**What you have to do:** Your task is to transcribe, word for word, the line containing "At what coordinates should I click to accomplish: Open Caitlin" and all lines that follow it to the end of the entries. Leave out the pictures.

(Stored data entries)
▼

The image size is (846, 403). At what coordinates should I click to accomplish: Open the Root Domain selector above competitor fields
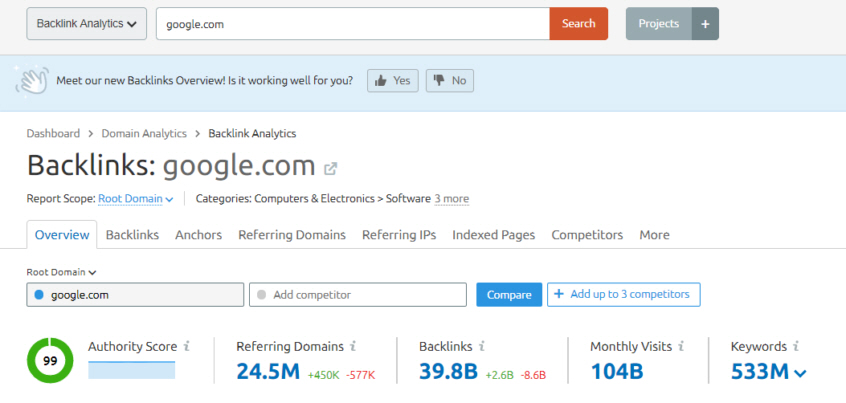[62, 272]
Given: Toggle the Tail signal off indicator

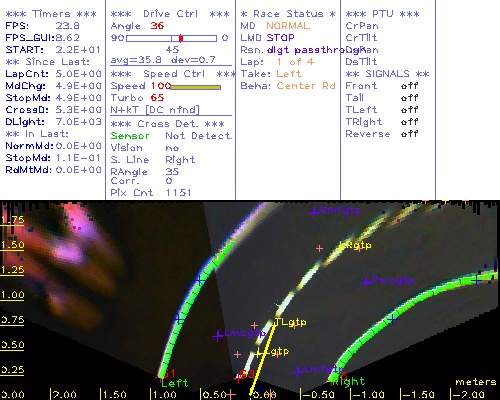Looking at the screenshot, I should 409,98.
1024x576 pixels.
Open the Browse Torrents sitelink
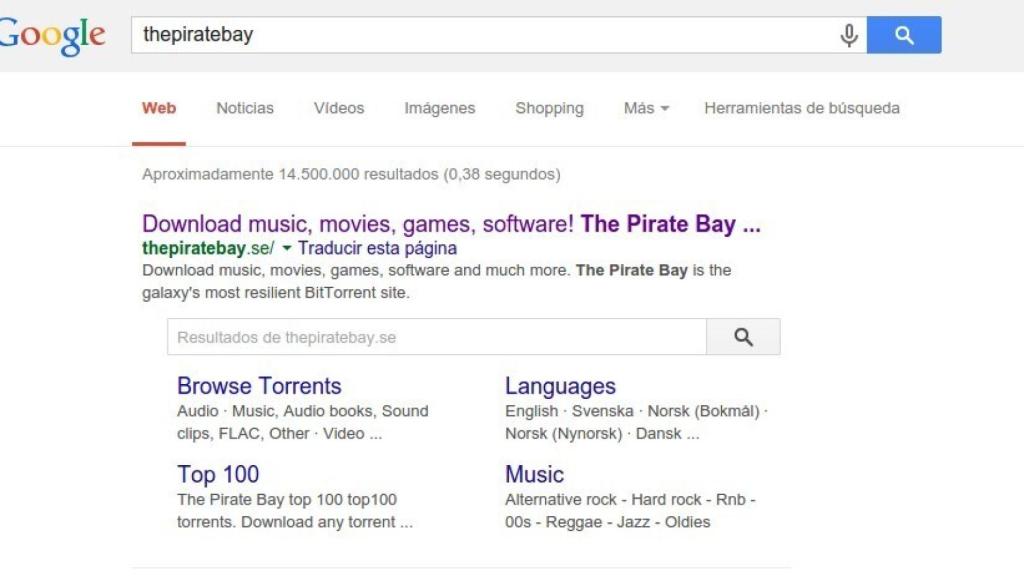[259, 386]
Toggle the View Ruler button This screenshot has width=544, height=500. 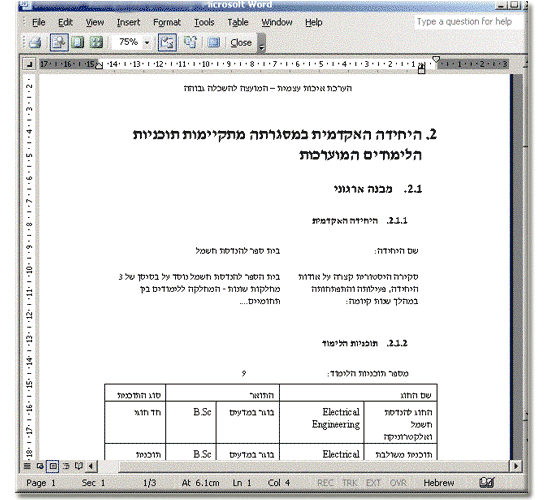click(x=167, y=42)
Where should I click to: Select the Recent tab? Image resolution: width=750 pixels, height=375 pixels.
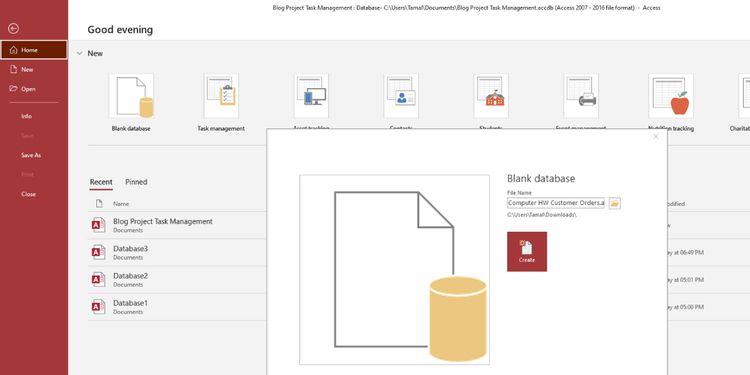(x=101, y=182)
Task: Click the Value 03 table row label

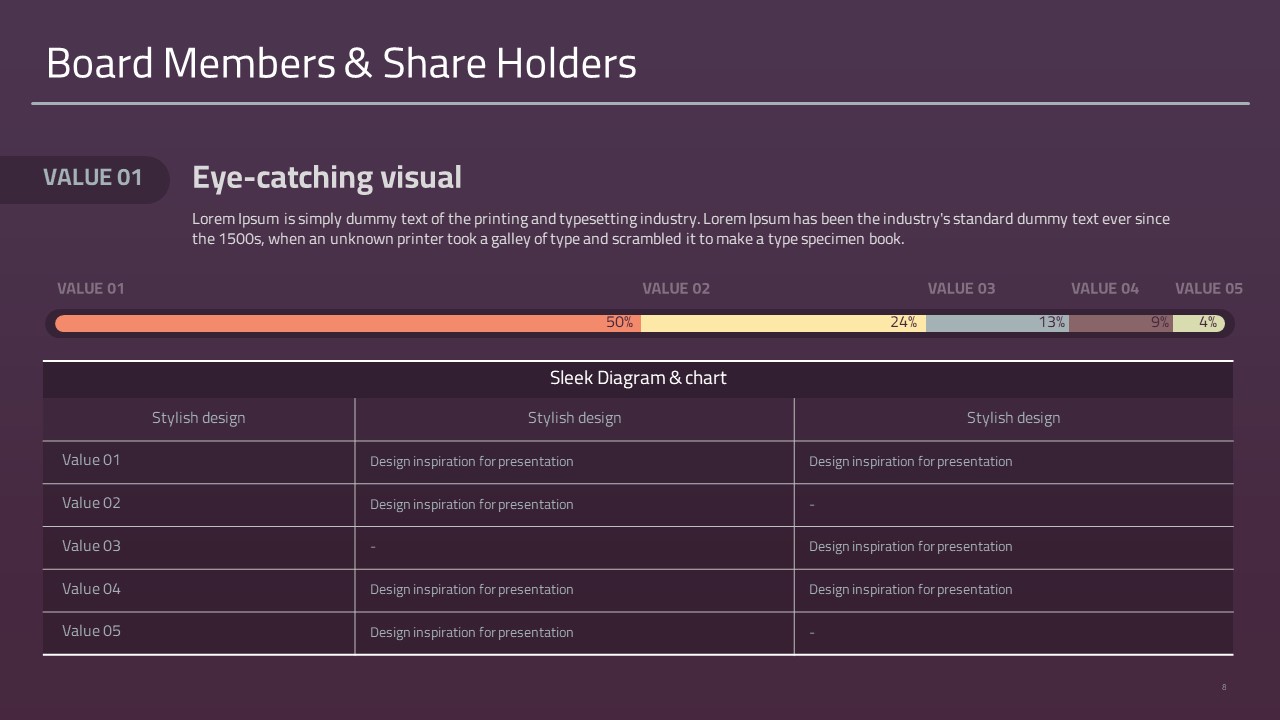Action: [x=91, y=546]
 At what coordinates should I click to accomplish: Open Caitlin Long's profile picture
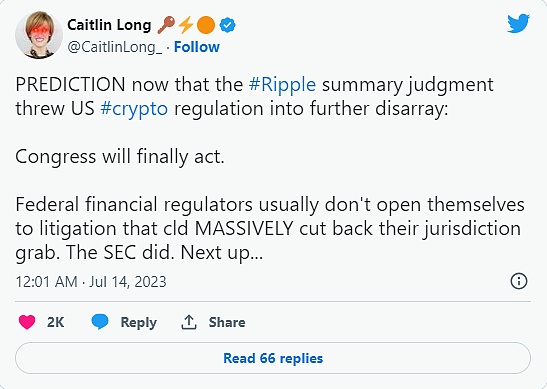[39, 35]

▲

**Solution to this task:**
 At what coordinates should I click to accomplish: Open Caitlin Long's profile picture
[39, 35]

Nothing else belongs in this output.